**Exercise brief**
Without changing a single word, output each entry.
[[ Dataset excerpts open ]]
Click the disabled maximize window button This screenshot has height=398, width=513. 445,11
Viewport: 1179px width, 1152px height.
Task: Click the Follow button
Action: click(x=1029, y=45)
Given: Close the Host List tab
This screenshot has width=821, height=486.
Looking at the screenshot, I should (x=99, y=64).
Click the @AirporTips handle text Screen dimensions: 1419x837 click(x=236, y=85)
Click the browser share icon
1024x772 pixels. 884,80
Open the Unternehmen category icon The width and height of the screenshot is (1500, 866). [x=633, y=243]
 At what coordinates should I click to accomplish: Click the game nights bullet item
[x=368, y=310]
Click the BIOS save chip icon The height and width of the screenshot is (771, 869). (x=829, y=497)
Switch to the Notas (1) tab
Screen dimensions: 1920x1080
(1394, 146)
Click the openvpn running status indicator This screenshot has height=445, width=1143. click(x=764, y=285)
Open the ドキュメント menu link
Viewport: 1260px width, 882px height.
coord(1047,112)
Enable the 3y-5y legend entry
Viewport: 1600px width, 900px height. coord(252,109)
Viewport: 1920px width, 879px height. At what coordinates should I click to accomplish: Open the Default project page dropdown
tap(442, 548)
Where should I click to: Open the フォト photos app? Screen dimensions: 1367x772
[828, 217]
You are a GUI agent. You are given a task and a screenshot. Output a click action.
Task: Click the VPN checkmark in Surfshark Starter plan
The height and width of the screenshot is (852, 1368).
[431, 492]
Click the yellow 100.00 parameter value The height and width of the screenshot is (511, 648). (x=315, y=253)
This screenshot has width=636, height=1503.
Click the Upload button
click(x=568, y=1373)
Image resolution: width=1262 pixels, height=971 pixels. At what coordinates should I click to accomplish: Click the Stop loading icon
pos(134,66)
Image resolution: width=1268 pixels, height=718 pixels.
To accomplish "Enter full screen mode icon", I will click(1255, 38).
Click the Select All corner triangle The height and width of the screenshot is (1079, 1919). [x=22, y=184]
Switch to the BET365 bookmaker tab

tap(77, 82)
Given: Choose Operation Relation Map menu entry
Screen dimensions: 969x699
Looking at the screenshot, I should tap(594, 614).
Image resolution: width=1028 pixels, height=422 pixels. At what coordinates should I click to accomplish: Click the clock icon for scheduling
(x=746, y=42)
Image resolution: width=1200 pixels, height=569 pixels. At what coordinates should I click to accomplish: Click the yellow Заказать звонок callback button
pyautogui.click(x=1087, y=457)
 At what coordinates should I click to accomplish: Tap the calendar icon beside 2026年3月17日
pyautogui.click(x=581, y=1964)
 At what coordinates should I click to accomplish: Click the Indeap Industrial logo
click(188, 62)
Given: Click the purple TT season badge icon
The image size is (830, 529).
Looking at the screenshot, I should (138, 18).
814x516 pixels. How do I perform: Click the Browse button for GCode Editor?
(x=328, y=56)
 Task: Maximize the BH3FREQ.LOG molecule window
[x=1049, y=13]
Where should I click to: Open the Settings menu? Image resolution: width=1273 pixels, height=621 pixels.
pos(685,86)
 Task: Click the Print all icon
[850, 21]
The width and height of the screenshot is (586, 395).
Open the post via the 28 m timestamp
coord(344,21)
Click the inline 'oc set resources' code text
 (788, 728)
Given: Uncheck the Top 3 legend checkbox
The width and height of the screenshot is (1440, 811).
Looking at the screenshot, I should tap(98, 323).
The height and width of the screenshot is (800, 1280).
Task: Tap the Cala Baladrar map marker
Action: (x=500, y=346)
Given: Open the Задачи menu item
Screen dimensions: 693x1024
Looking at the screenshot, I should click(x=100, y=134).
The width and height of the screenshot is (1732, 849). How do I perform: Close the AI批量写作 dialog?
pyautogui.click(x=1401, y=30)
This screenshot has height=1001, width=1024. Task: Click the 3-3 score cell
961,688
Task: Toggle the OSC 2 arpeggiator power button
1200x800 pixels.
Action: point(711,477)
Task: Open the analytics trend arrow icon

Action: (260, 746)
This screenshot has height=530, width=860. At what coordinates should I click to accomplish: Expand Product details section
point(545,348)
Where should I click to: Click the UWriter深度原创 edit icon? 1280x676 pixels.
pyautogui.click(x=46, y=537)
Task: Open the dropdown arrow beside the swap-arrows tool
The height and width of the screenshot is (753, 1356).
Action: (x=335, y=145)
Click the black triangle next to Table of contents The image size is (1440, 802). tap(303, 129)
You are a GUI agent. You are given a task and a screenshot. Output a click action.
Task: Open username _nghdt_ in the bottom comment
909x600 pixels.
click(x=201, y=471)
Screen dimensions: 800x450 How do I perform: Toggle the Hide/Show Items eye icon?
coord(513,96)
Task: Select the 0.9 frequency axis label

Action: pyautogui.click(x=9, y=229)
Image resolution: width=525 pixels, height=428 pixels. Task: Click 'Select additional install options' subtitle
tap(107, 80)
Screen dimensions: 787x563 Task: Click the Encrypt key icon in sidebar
[[ Dataset excerpts closed ]]
**Answer space**
Click the disabled maximize window button This screenshot has height=398, width=513. 445,11
Viewport: 1179px width, 1152px height.
Task: Click the Follow button
Action: click(x=1029, y=45)
Given: Close the Host List tab
This screenshot has width=821, height=486.
Looking at the screenshot, I should (x=99, y=64).
Click the @AirporTips handle text Screen dimensions: 1419x837 click(x=236, y=85)
Click the browser share icon
1024x772 pixels. 884,80
Open the Unternehmen category icon The width and height of the screenshot is (1500, 866). [x=633, y=243]
 At what coordinates should I click to accomplish: Click the game nights bullet item
[x=368, y=310]
Click the BIOS save chip icon The height and width of the screenshot is (771, 869). (x=829, y=497)
Switch to the Notas (1) tab
Screen dimensions: 1920x1080
(1394, 146)
Click the openvpn running status indicator This screenshot has height=445, width=1143. click(x=764, y=285)
Open the ドキュメント menu link
Viewport: 1260px width, 882px height.
coord(1047,112)
Enable the 3y-5y legend entry
Viewport: 1600px width, 900px height. coord(252,109)
Viewport: 1920px width, 879px height. At what coordinates should I click to accomplish: Open the Default project page dropdown
tap(442, 548)
Where should I click to: Open the フォト photos app? Screen dimensions: 1367x772
[828, 217]
You are a GUI agent. You are given a task and a screenshot. Output a click action.
Task: Click the VPN checkmark in Surfshark Starter plan
The height and width of the screenshot is (852, 1368).
[431, 492]
Click the yellow 100.00 parameter value The height and width of the screenshot is (511, 648). (x=315, y=253)
This screenshot has width=636, height=1503.
Click the Upload button
click(x=568, y=1373)
Image resolution: width=1262 pixels, height=971 pixels. At what coordinates should I click to accomplish: Click the Stop loading icon
pos(134,66)
Image resolution: width=1268 pixels, height=718 pixels.
To accomplish "Enter full screen mode icon", I will click(1255, 38).
Click the Select All corner triangle The height and width of the screenshot is (1079, 1919). [x=22, y=184]
Switch to the BET365 bookmaker tab

tap(77, 82)
Given: Choose Operation Relation Map menu entry
Screen dimensions: 969x699
Looking at the screenshot, I should tap(594, 614).
Image resolution: width=1028 pixels, height=422 pixels. At what coordinates should I click to accomplish: Click the clock icon for scheduling
(x=746, y=42)
Image resolution: width=1200 pixels, height=569 pixels. At what coordinates should I click to accomplish: Click the yellow Заказать звонок callback button
pyautogui.click(x=1087, y=457)
 At what coordinates should I click to accomplish: Tap the calendar icon beside 2026年3月17日
pyautogui.click(x=581, y=1964)
 At what coordinates should I click to accomplish: Click the Indeap Industrial logo
click(188, 62)
Given: Click the purple TT season badge icon
The image size is (830, 529).
Looking at the screenshot, I should (138, 18).
814x516 pixels. How do I perform: Click the Browse button for GCode Editor?
(x=328, y=56)
 Task: Maximize the BH3FREQ.LOG molecule window
[x=1049, y=13]
Where should I click to: Open the Settings menu? Image resolution: width=1273 pixels, height=621 pixels.
pos(685,86)
 Task: Click the Print all icon
[850, 21]
The width and height of the screenshot is (586, 395).
Open the post via the 28 m timestamp
coord(344,21)
Click the inline 'oc set resources' code text
 (788, 728)
Given: Uncheck the Top 3 legend checkbox
The width and height of the screenshot is (1440, 811).
Looking at the screenshot, I should tap(98, 323).
The height and width of the screenshot is (800, 1280).
Task: Tap the Cala Baladrar map marker
Action: (x=500, y=346)
Given: Open the Задачи menu item
Screen dimensions: 693x1024
Looking at the screenshot, I should click(x=100, y=134).
The width and height of the screenshot is (1732, 849). How do I perform: Close the AI批量写作 dialog?
pyautogui.click(x=1401, y=30)
This screenshot has height=1001, width=1024. Task: Click the 3-3 score cell
961,688
Task: Toggle the OSC 2 arpeggiator power button
1200x800 pixels.
Action: point(711,477)
Task: Open the analytics trend arrow icon

Action: (260, 746)
This screenshot has height=530, width=860. At what coordinates should I click to accomplish: Expand Product details section
point(545,348)
Where should I click to: Click the UWriter深度原创 edit icon? 1280x676 pixels.
pyautogui.click(x=46, y=537)
Task: Open the dropdown arrow beside the swap-arrows tool
The height and width of the screenshot is (753, 1356).
Action: (x=335, y=145)
Click the black triangle next to Table of contents The image size is (1440, 802). tap(303, 129)
You are a GUI agent. You are given a task and a screenshot. Output a click action.
Task: Open username _nghdt_ in the bottom comment
909x600 pixels.
click(x=201, y=471)
Screen dimensions: 800x450 How do I perform: Toggle the Hide/Show Items eye icon?
coord(513,96)
Task: Select the 0.9 frequency axis label

Action: pyautogui.click(x=9, y=229)
Image resolution: width=525 pixels, height=428 pixels. Task: Click 'Select additional install options' subtitle
tap(107, 80)
Screen dimensions: 787x563 Task: Click the Encrypt key icon in sidebar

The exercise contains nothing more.